According to data from the U.S. Department of Agriculture, an estimated 31% of food is wasted at both the consumer and retail levels each year. That data along with the results of the Johns Hopkins survey has led the team to determine that much of that waste is due to Americans failing to understand the difference between the two classifications of recently adopted industry standard food labels: “Best if Used By” and “Use By.” The “Best if Used By” classification speaks to a food’s quality, which will decline as the date listed approaches but can still be safely consumed, whereas the “Use By” date suggests a safety issue if food is consumed after the “Use By” date has passed, potentially resulting in food-borne illnesses like Listeria.
Of the nearly 1,030 survey respondents, 84% reported “occasionally” discarding food before the recommended date while almost 40% of respondents reported “always” discarding the food ahead of the recommended date. Additionally, over half of the survey respondents believed that the dates listed are federally regulated, which they are not.
The food label confusion increases, according to the study, when it comes to specific foods. For instance, raw chicken is the food survey respondents reported throwing out the most as the recommended date approached, while soft cheeses were often reportedly kept well after their expiration date even though expired soft cheese has a greater Listeria risk.

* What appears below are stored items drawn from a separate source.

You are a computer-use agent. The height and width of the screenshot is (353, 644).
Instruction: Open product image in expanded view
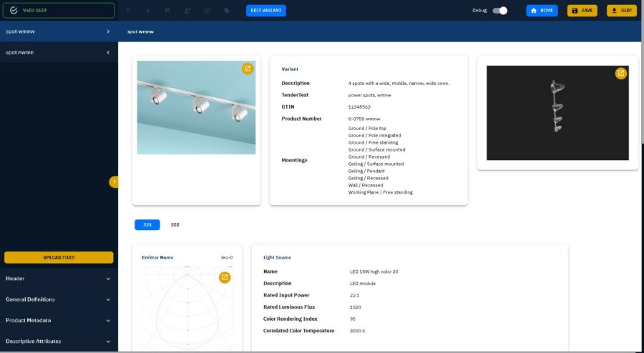click(x=248, y=69)
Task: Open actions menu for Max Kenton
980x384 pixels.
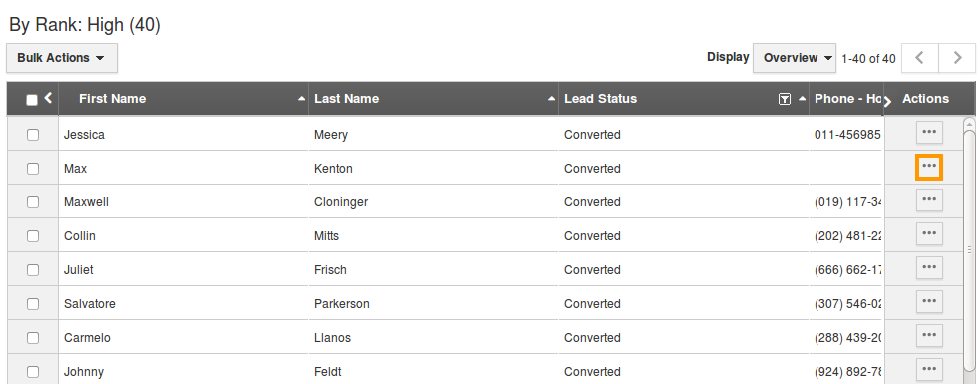Action: point(929,167)
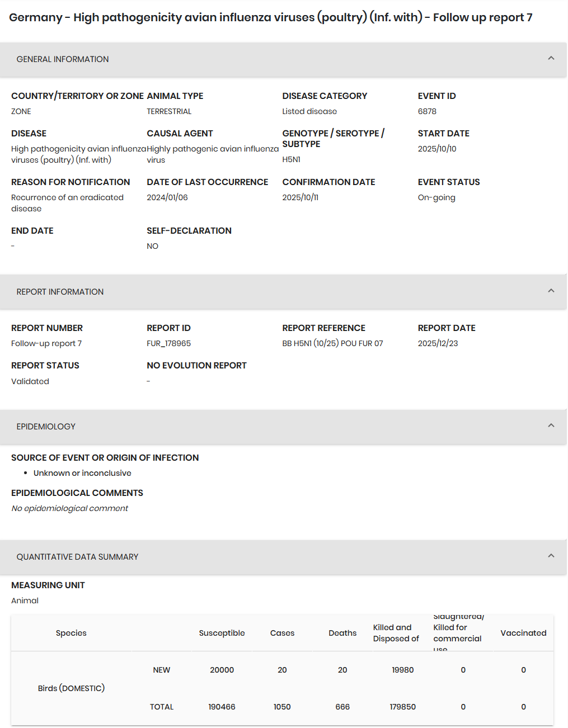The width and height of the screenshot is (568, 728).
Task: Click the General Information header bar
Action: tap(284, 59)
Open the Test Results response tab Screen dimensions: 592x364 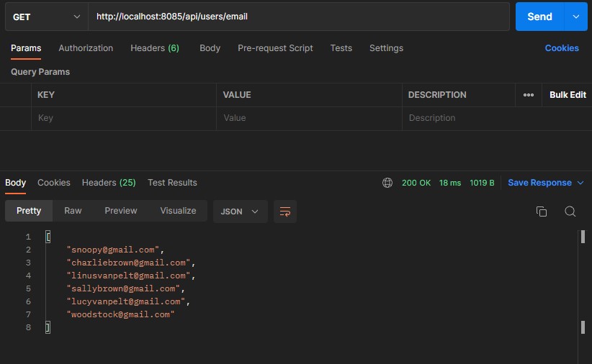pos(172,183)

"The voluntary standard is an important step forward. Given the diverse interpretations, our study underlines the need for a concerted effort to communicate the meanings of the new labels," said lead author Roni Neff, Ph.D., who directs the Food System Sustainability Program with the CLF and is an assistant professor with the Bloomberg School's Department of Environmental Health and Engineering. "We are doing further work to understand how best to message about the terms."
The study is published in the journal Waste Management.